Key Takeaways:
- Stifel raised AMD's price target to $635 from $450, implying 14% upside
- AMD shares have surged 141% year-to-date, outpacing Nvidia's 10% gain
- The Helios rack-scale system and MI400 ramp are driving analyst conviction
Key Takeaways:

Stifel raised its AMD price target to $635 from $450, the latest Wall Street upgrade betting on the chipmaker's AI accelerator ramp. The new target implies roughly 14 percent upside from AMD's $558 close on July 9.
"The MI400 and Helios rack-scale system position AMD as the credible second source to Nvidia in AI infrastructure," Stifel said in a note, according to the report. "Securing advanced-packaging capacity through 2027 de-risks the revenue trajectory."
AMD shares have surged about 141 percent year-to-date, outpacing Nvidia's 10 percent gain over the same period. The stock traded near $558 on July 9, up 7.75 percent on the day, after a Morgan Stanley supply-chain report showed the company's global advanced-packaging allocation is projected to rise significantly through 2027. The stock's 52-week high stands at $584.73, with a market capitalization near $892 billion.
The Stifel upgrade joins a growing list of bullish calls on AMD. Goldman Sachs has a $640 target, UBS targets $670, and Cantor Fitzgerald set a $700 price target.

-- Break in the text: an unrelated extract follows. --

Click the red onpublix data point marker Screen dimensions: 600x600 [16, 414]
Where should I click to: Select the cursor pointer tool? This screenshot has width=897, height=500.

William Blair initiated coverage with a Market Perform rating but forecast revenue doubling to over $104 billion by 2028 from $52 billion in 2026, with non-GAAP earnings per share approaching $20.
AMD's data-center business is the engine behind the upgrades. First-quarter fiscal 2026 revenue reached $10.25 billion, up 37.8 percent year-over-year and beating the $9.90 billion consensus, with the Data Center segment alone hitting $5.8 billion, up 57 percent. The company guided second-quarter revenue to approximately $11.2 billion with a gross margin around 56 percent.
The Helios rack-scale system, launching in the second half of 2026, integrates EPYC Venice server CPUs with MI400-series GPUs and offers 432 gigabytes of high-bandwidth memory, a 50 percent advantage over Nvidia's Vera Rubin NVL72 system. Meta has adopted Helios with a 6-gigawatt commitment across several product generations, and AMD has described OpenAI as a core partner.
The upgrade signals that Stifel expects AMD's second-source AI franchise to sustain its momentum. Investors will watch the Advancing AI event on July 22-23 for new Helios customer wins and roadmap updates, followed by the Q2 earnings report on August 4.
This article is for informational purposes only and does not constitute investment advice.